Shaking her head, she mouthed, too stricken to speak aloud,
'No... please, no...God, oh God, please...!'
Jeff stood there in shock, still holding the bear, watching as Kathleen began to cry, her thin shoulders trembling in silent agony. The baby didn't understand, of course. All he wanted to do was play.
"Mummy! Mummy, walk!" He tugged petulantly at her sleeve, then looked over at Jeff. Nothing. Not a hint of recognition, or interest. His father might as well have been a piece of furniture, or a hospital orderly, for all the boy knew. With some detached portion of his mind, Jeff noted that the boy's eyes were changing color. They'd be green soon, or hazel. Eight months was a very long time in the life of a baby. And in the mind and heart of a lonely, devastated young woman, an eternity.

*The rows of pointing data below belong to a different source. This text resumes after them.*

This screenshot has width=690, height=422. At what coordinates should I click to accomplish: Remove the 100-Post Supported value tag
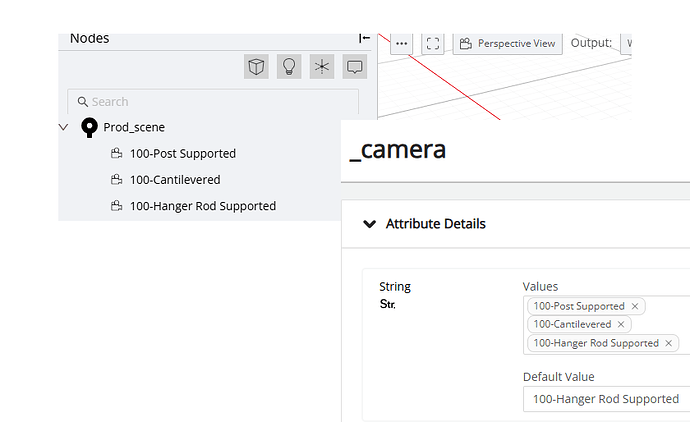click(635, 306)

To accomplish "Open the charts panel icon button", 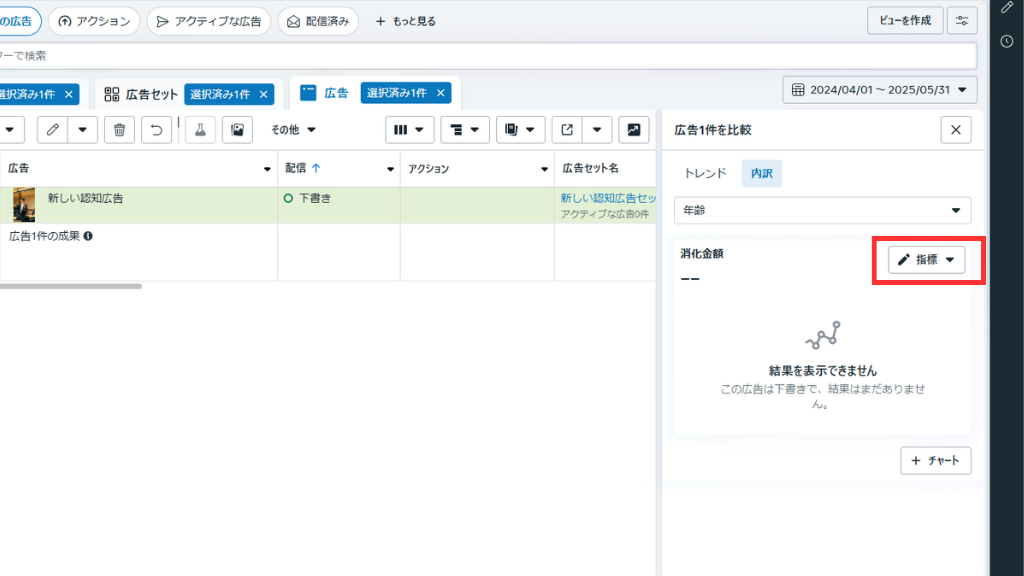I will click(x=633, y=129).
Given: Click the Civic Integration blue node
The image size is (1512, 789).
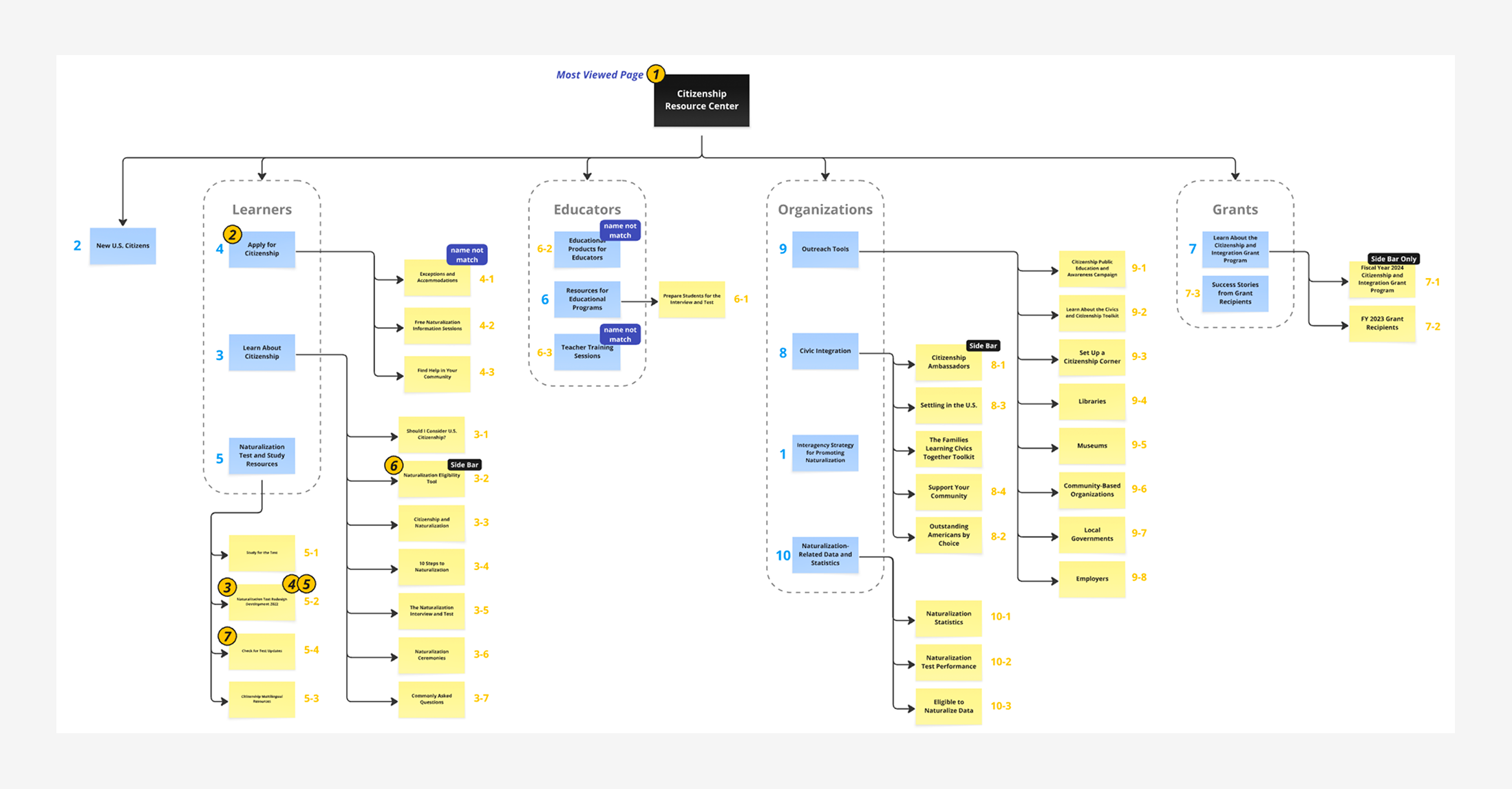Looking at the screenshot, I should (824, 351).
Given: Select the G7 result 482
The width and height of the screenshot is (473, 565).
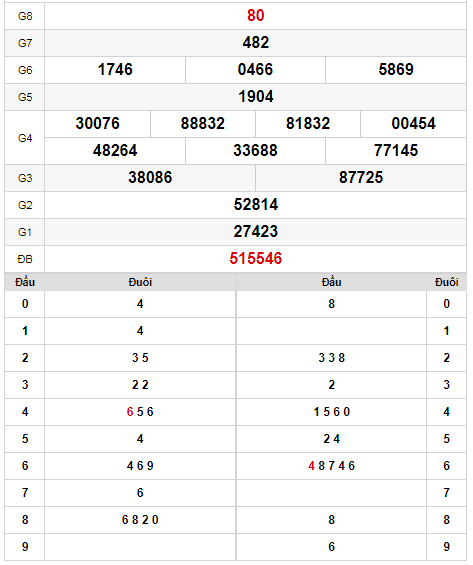Looking at the screenshot, I should point(255,43).
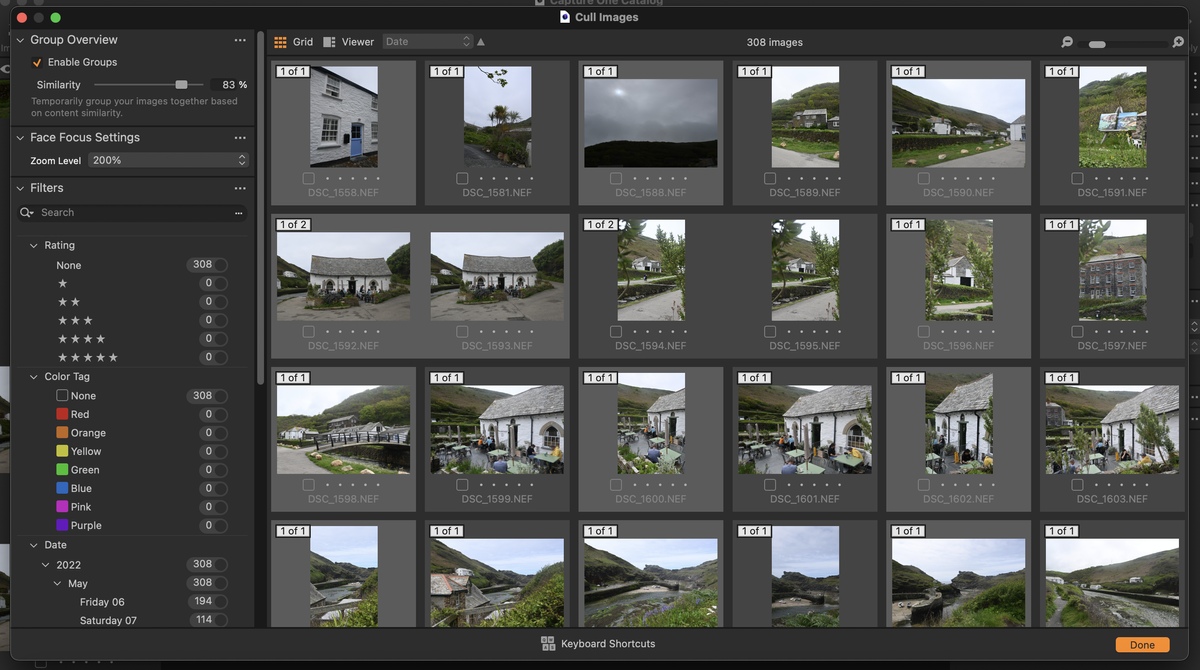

There were two Jeff Tracys, then; the one that strode in and tore back his son, letting an innocent young girl die of a twice-shattered heart, and the one that set down the 'baby bag', walked out the door and called his lawyer. Horribly torn, he saw himself doing both. But of course, both weren't possible, any more than happiness seemed to be.
Jeff Tracy turned and left the room, heavy hearted... and empty handed. The inanely smiling teddy bear ended up outside, in a waste bin. Unable to do what he should have, take back the child Kathleen had fallen so desperately in love with, Jeff returned to the States, got his lawyer, and filled out some custody papers. He never saw or spoke to Kathy again, keeping tabs on his growing son through a local barrister, and sending a generous, bi-weekly draft which she refused to spend. All of the money, he found out later, ended up in Gordon's college fund. She made do on one small income and, later, Gordon's meager athletic stipend, loving the boy, and raising him as her own, to the end of her too-short days.
Jeff Tracy's business rivals called him a bastard, and a sonuvabitch, but sometimes... that time... they were wrong.
The glass was empty. Sighing, Jeff debated filling it again, then set it aside. Like the past, alcohol was best taken in small doses.